┌─ Supplied data

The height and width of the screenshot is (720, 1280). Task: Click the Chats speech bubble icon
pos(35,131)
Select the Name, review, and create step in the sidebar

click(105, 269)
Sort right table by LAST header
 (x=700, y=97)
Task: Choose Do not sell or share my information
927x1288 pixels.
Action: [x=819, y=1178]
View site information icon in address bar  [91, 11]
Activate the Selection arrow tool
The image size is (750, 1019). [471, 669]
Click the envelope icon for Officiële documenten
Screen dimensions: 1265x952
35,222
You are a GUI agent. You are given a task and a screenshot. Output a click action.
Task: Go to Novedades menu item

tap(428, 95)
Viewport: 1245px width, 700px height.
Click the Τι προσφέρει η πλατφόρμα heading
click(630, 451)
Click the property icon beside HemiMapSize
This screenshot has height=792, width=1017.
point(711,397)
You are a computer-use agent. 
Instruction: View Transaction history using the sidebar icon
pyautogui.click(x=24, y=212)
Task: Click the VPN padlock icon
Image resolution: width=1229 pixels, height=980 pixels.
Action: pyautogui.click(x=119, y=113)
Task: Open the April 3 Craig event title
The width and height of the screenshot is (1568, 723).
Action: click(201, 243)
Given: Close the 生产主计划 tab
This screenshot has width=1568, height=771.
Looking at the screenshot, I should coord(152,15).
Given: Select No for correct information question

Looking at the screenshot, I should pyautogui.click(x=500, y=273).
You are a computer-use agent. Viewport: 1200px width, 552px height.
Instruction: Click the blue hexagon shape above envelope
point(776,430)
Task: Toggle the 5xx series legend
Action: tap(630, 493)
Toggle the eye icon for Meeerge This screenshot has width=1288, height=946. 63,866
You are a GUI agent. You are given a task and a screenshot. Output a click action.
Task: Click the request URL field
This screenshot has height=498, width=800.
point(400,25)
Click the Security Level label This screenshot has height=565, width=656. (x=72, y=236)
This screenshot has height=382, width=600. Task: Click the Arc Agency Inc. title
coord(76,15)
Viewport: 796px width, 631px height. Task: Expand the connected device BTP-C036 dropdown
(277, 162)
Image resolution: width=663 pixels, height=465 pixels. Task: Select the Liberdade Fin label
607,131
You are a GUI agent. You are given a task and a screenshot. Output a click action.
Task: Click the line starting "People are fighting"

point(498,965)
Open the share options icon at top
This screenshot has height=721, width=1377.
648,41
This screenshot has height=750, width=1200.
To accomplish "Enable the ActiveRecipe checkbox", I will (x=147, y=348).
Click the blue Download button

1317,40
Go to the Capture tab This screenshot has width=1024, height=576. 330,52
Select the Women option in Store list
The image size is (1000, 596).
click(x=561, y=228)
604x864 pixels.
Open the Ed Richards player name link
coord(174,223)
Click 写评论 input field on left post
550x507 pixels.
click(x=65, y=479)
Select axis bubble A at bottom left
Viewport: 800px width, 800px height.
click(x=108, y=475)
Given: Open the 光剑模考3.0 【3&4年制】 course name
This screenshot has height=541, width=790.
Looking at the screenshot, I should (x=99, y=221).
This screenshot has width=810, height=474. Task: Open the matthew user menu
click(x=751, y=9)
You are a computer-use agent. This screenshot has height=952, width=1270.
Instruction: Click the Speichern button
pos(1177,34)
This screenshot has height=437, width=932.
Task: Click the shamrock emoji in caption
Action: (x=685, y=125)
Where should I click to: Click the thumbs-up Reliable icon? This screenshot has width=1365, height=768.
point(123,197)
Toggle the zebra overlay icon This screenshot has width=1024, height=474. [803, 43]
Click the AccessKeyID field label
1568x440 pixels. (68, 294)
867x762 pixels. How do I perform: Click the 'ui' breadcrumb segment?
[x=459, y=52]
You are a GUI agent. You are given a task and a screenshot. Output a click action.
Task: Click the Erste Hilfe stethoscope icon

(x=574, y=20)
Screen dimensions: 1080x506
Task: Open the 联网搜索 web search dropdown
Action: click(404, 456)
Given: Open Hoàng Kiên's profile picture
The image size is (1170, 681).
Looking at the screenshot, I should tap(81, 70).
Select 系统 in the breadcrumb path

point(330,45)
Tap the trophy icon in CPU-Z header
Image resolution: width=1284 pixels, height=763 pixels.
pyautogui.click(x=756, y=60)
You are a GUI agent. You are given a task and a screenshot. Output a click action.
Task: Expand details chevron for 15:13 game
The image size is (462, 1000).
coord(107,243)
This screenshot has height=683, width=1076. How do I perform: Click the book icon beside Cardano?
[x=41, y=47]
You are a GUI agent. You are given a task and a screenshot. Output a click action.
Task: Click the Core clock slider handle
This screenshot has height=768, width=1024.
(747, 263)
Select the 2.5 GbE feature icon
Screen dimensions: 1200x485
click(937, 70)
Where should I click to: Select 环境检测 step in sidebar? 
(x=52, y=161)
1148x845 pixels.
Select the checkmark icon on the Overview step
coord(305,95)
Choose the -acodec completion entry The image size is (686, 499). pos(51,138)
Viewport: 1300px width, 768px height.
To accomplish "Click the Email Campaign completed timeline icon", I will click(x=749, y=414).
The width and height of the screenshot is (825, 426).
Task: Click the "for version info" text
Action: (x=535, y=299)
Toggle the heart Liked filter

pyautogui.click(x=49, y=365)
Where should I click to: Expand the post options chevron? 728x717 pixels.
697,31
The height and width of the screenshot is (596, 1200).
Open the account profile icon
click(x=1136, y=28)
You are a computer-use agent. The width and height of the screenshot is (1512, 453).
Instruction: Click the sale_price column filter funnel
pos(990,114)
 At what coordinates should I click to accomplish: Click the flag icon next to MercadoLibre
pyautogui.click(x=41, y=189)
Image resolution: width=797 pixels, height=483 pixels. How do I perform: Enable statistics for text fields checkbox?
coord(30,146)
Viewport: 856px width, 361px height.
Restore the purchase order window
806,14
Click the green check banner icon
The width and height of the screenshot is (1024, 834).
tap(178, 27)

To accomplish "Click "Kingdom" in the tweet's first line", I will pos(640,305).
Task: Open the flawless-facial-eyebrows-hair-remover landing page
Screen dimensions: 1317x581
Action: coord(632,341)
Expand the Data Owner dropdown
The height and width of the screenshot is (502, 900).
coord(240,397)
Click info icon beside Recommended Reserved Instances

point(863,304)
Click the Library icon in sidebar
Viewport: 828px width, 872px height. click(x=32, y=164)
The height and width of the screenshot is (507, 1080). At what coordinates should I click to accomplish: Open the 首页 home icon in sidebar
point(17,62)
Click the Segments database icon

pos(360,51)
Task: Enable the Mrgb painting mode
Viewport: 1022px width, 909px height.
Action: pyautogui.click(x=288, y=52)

└─

» What you have to do
Exact retyping is needed for the line with "Click the green check banner icon" and for each line after it through the end of the listing above; no other lines belong.

» Written solution
Click the green check banner icon
The width and height of the screenshot is (1024, 834).
tap(178, 27)

To accomplish "Click "Kingdom" in the tweet's first line", I will pos(640,305).
Task: Open the flawless-facial-eyebrows-hair-remover landing page
Screen dimensions: 1317x581
Action: coord(632,341)
Expand the Data Owner dropdown
The height and width of the screenshot is (502, 900).
coord(240,397)
Click info icon beside Recommended Reserved Instances

point(863,304)
Click the Library icon in sidebar
Viewport: 828px width, 872px height. click(x=32, y=164)
The height and width of the screenshot is (507, 1080). At what coordinates should I click to accomplish: Open the 首页 home icon in sidebar
point(17,62)
Click the Segments database icon

pos(360,51)
Task: Enable the Mrgb painting mode
Viewport: 1022px width, 909px height.
Action: pyautogui.click(x=288, y=52)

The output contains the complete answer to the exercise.